Goal of the exercise: If a line of the material contains "with", copy it.

Extracted material:
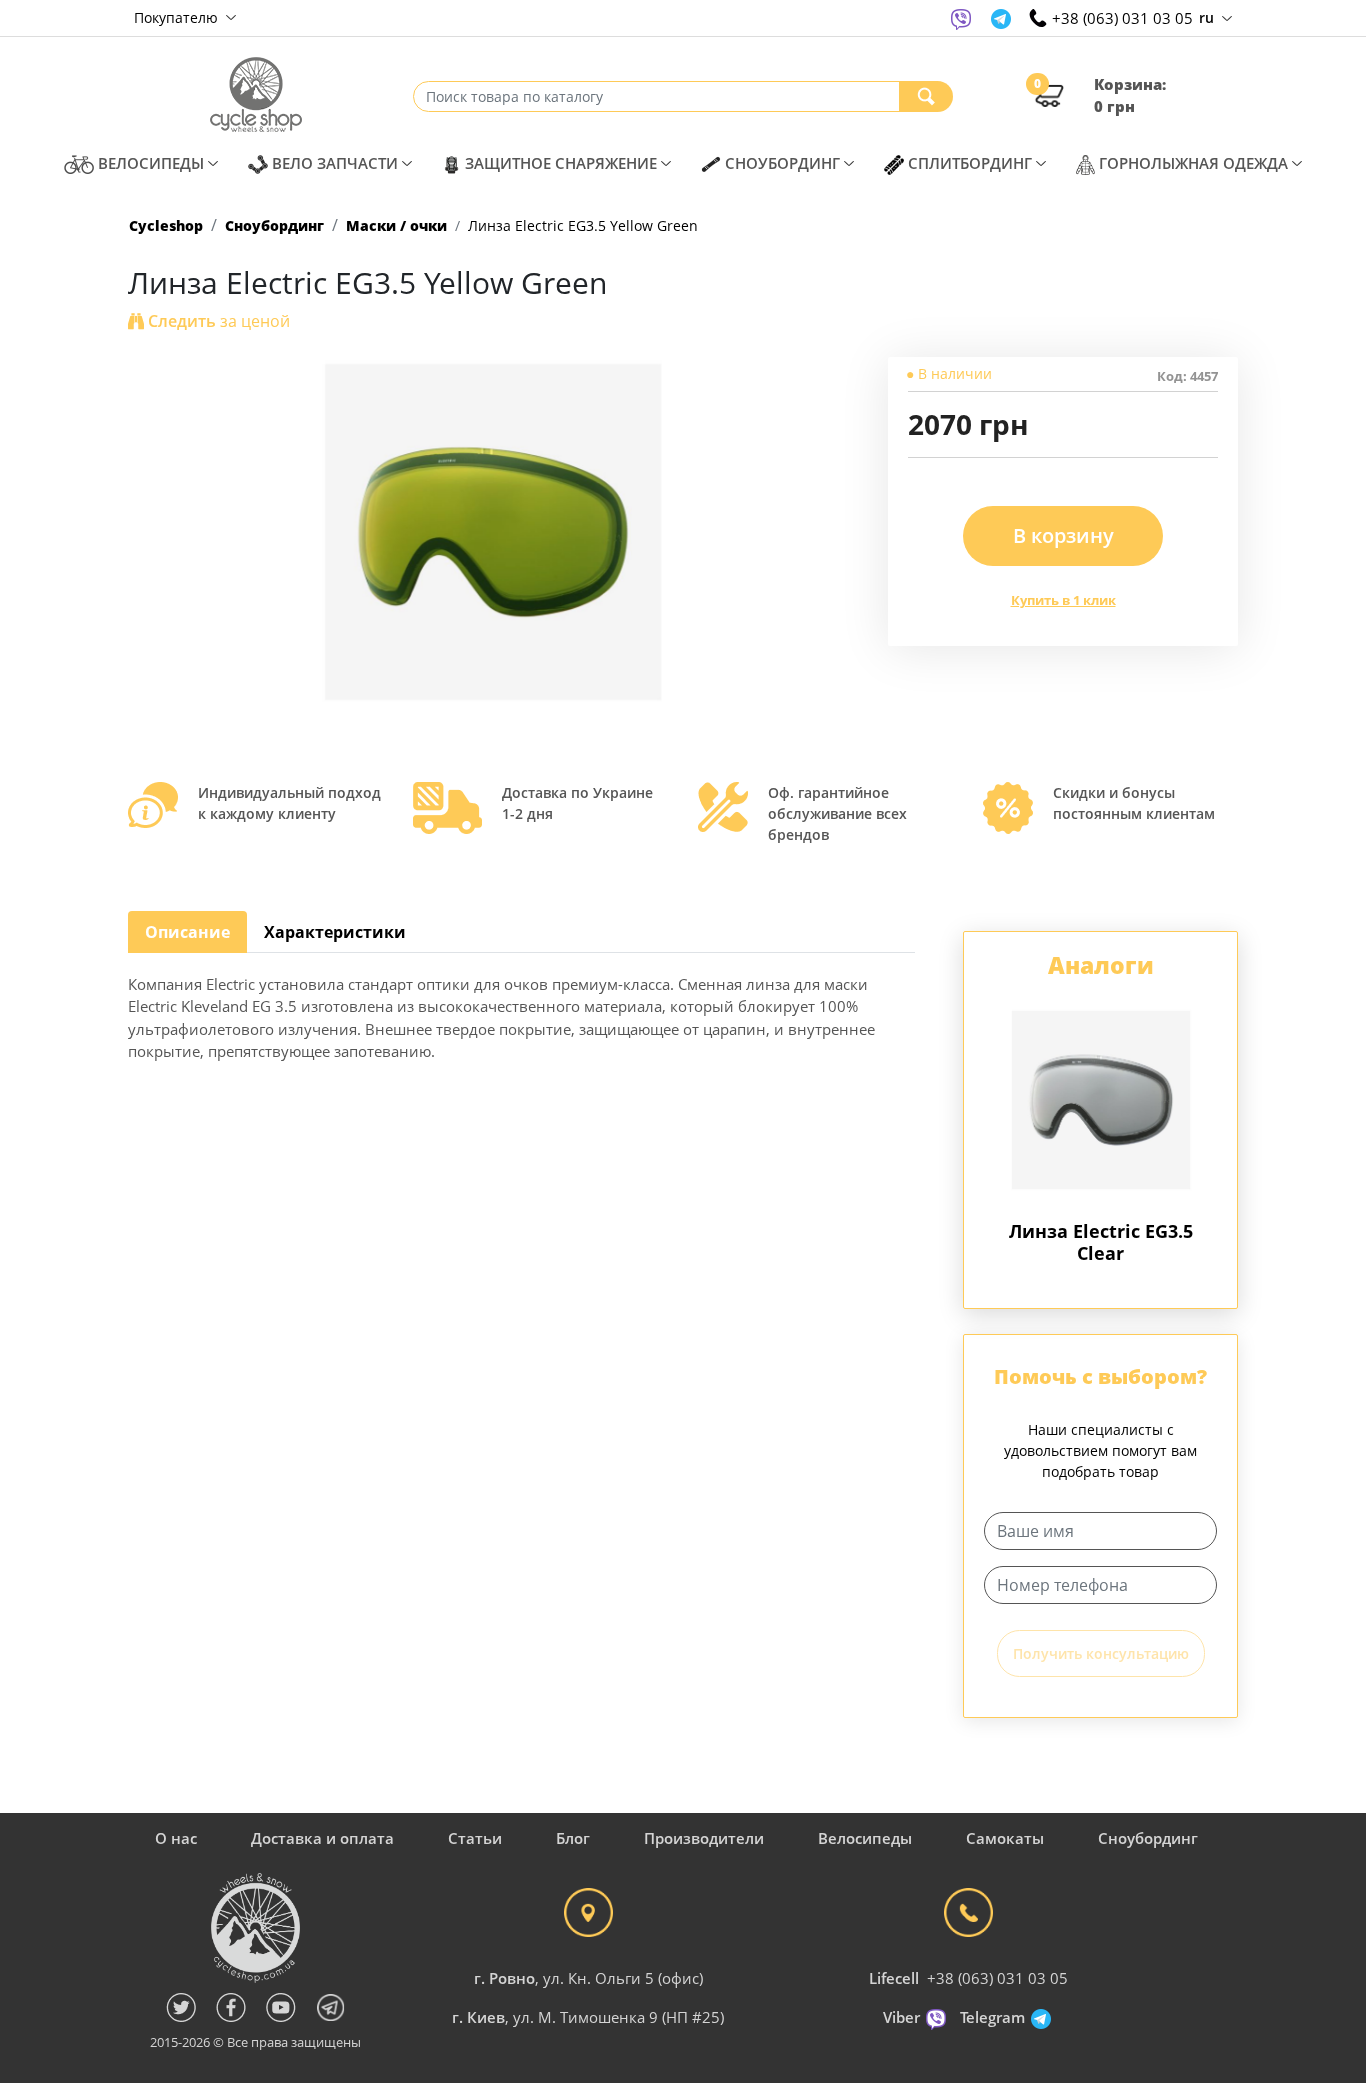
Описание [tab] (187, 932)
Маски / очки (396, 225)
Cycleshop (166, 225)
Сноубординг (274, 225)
--
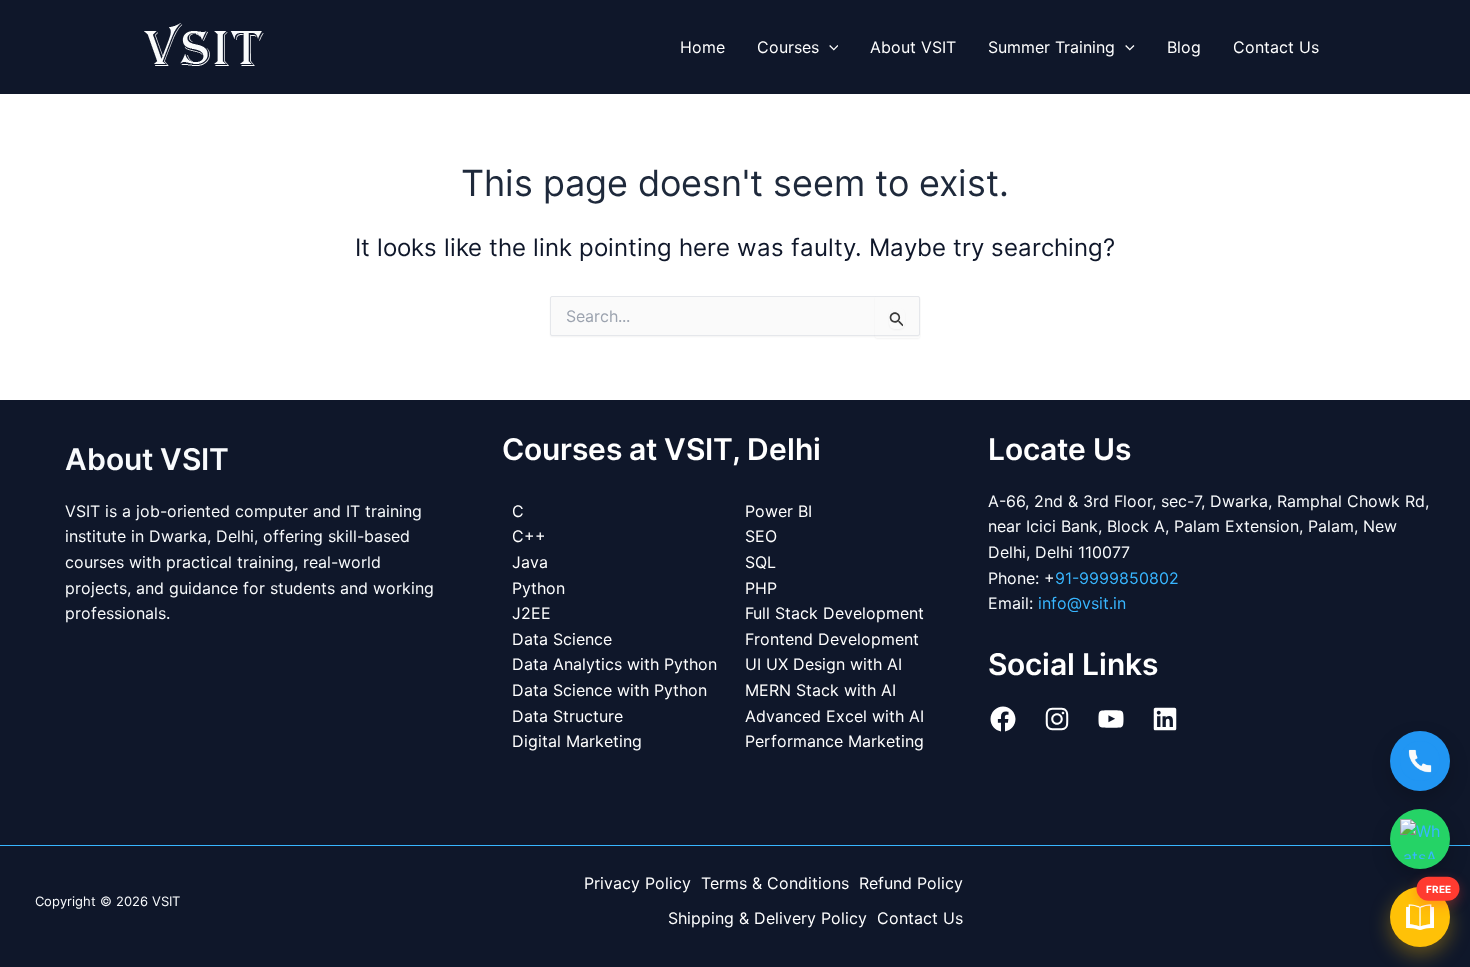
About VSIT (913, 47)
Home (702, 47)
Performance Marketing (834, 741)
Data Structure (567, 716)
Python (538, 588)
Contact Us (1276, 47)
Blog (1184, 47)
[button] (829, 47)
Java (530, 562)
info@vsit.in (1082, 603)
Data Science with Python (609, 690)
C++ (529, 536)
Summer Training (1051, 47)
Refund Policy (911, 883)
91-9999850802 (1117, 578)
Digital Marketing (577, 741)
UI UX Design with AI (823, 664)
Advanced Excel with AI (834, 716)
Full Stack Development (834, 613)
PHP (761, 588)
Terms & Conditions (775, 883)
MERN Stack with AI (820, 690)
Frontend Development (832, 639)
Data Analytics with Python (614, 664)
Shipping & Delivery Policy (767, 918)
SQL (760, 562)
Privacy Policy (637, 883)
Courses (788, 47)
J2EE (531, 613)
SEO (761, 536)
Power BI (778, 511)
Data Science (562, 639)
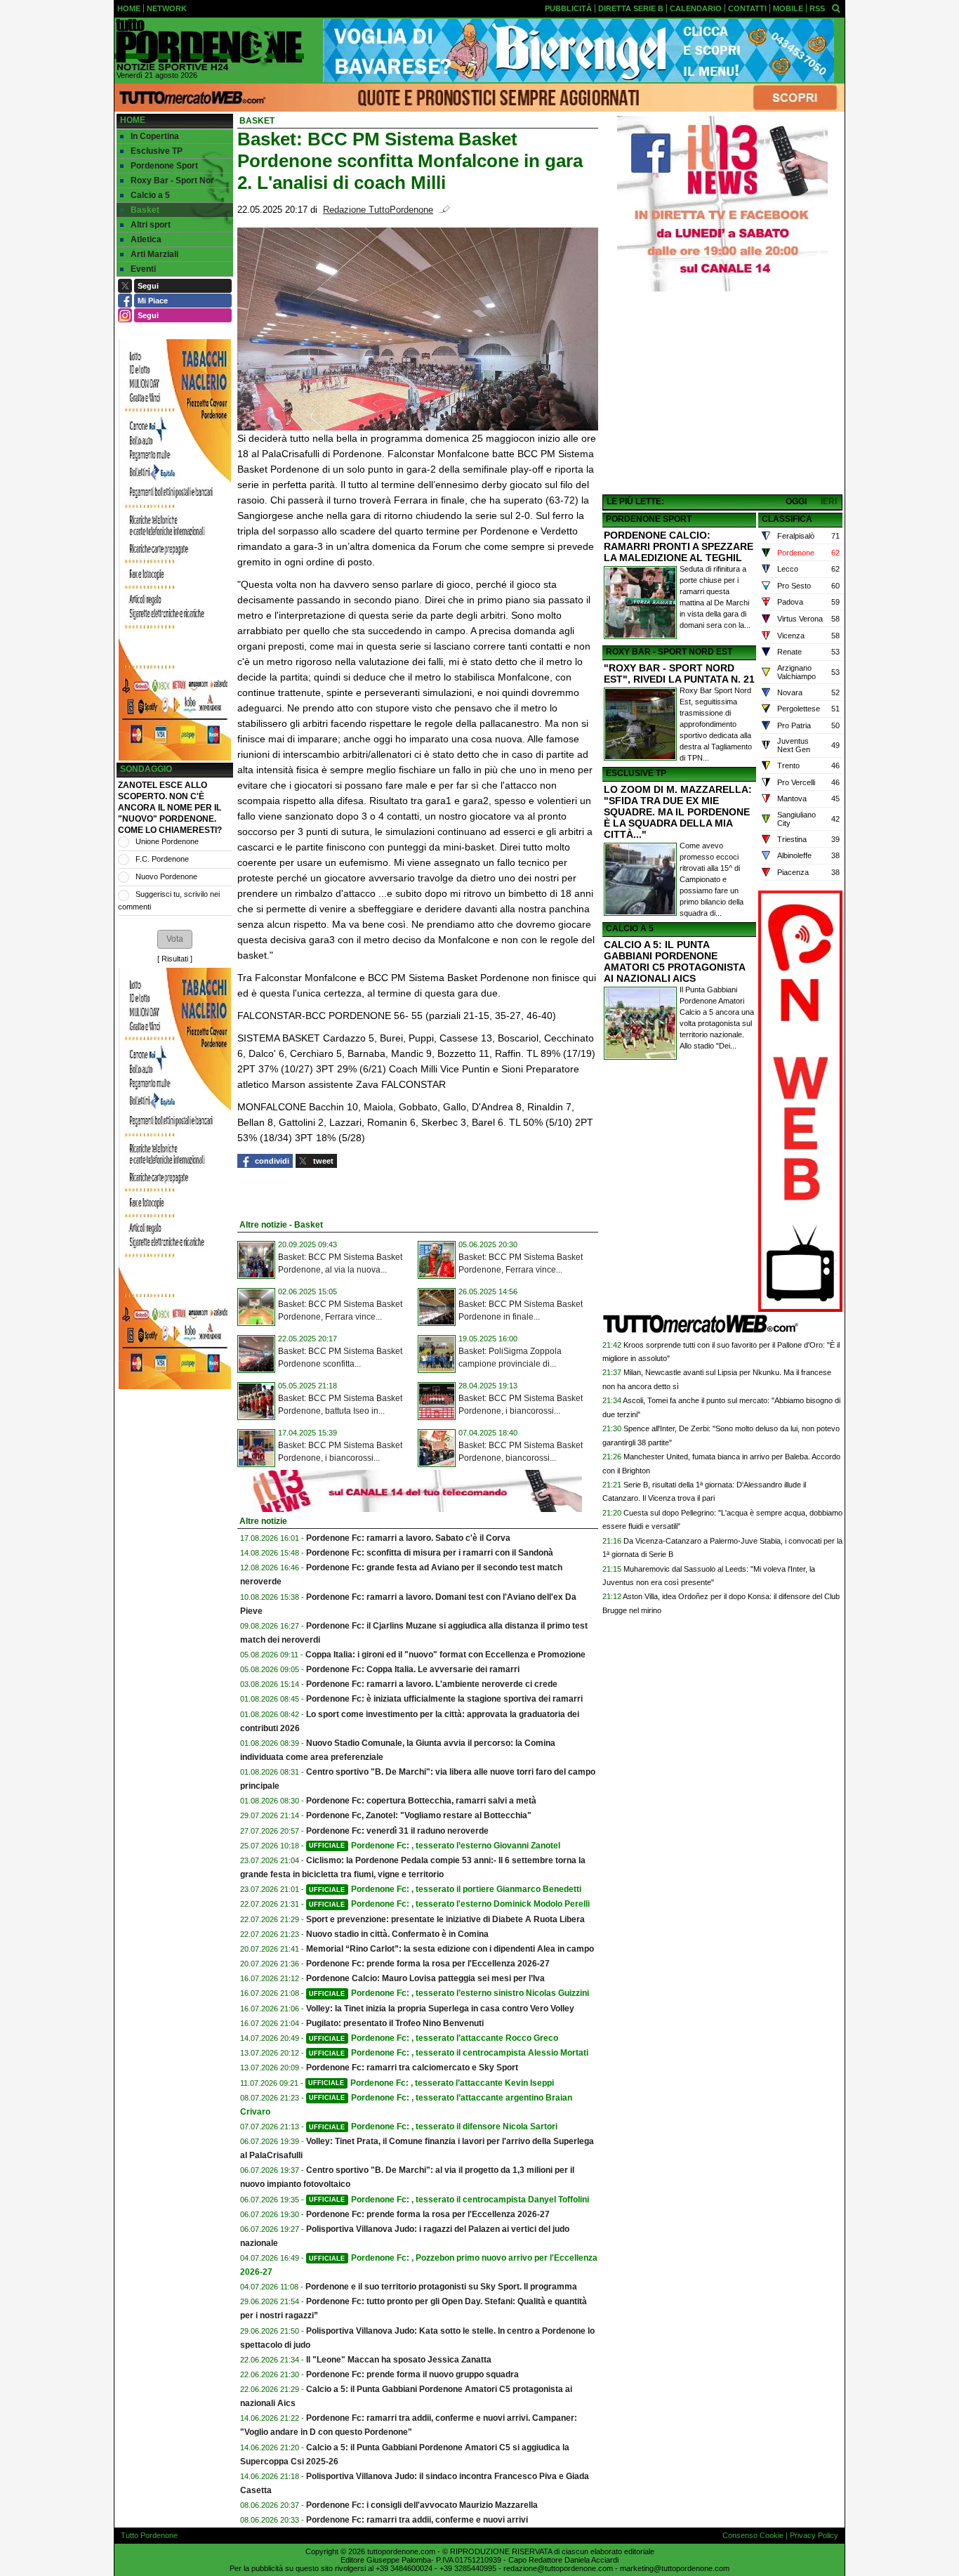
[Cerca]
* * *
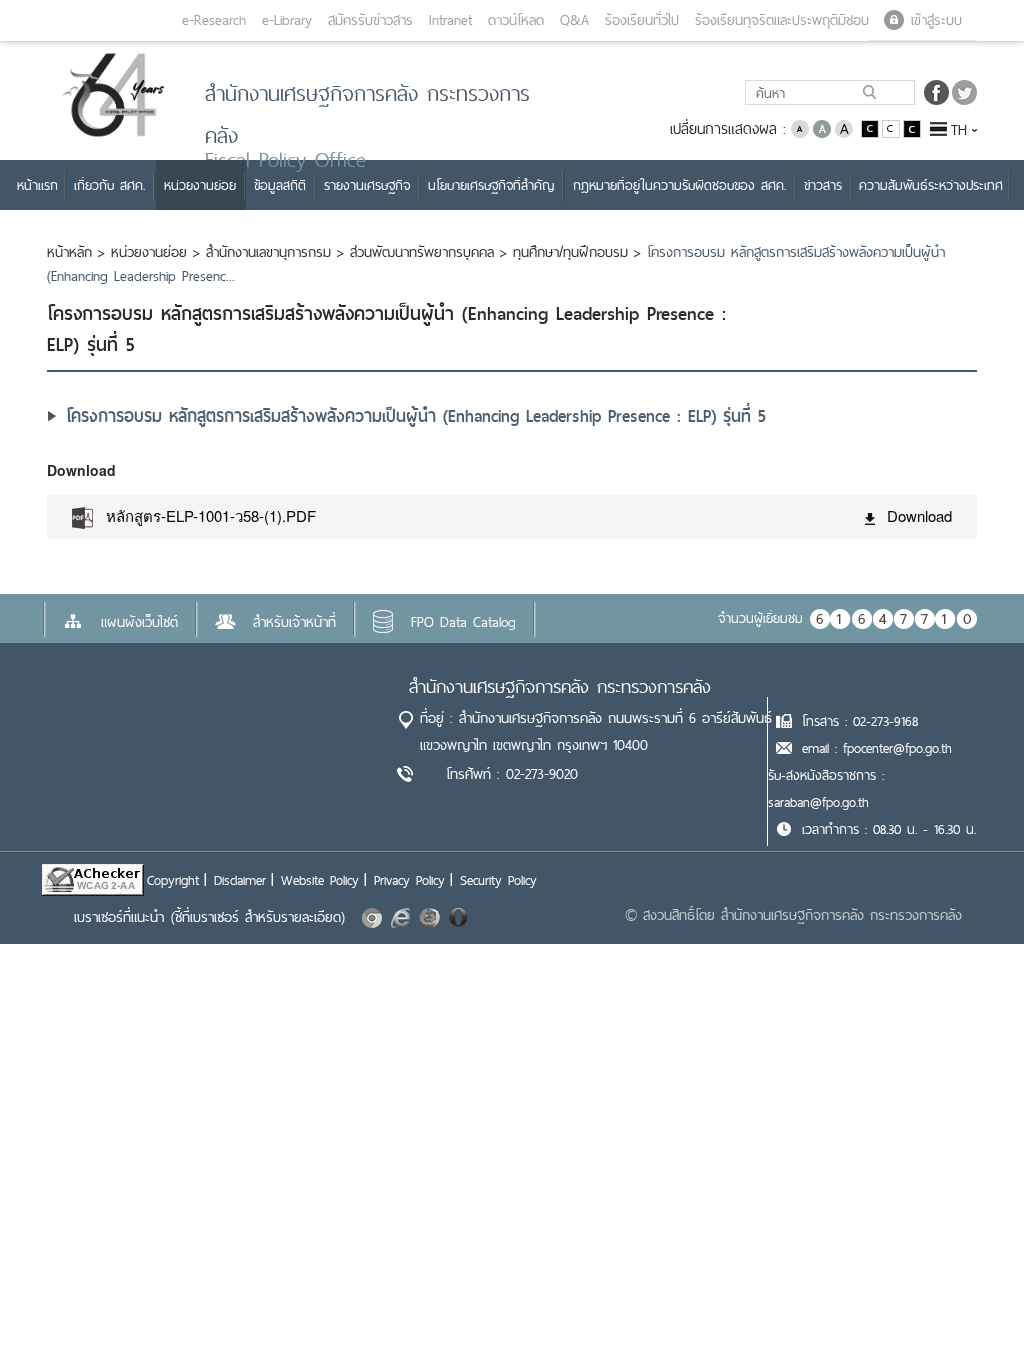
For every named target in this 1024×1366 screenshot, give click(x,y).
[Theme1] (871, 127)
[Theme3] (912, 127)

Task solution:
Data Science with Python (609, 690)
UI UX Design with AI (823, 664)
Advanced Excel with AI (834, 716)
MERN Stack with AI (820, 690)
Data Analytics with Python (614, 664)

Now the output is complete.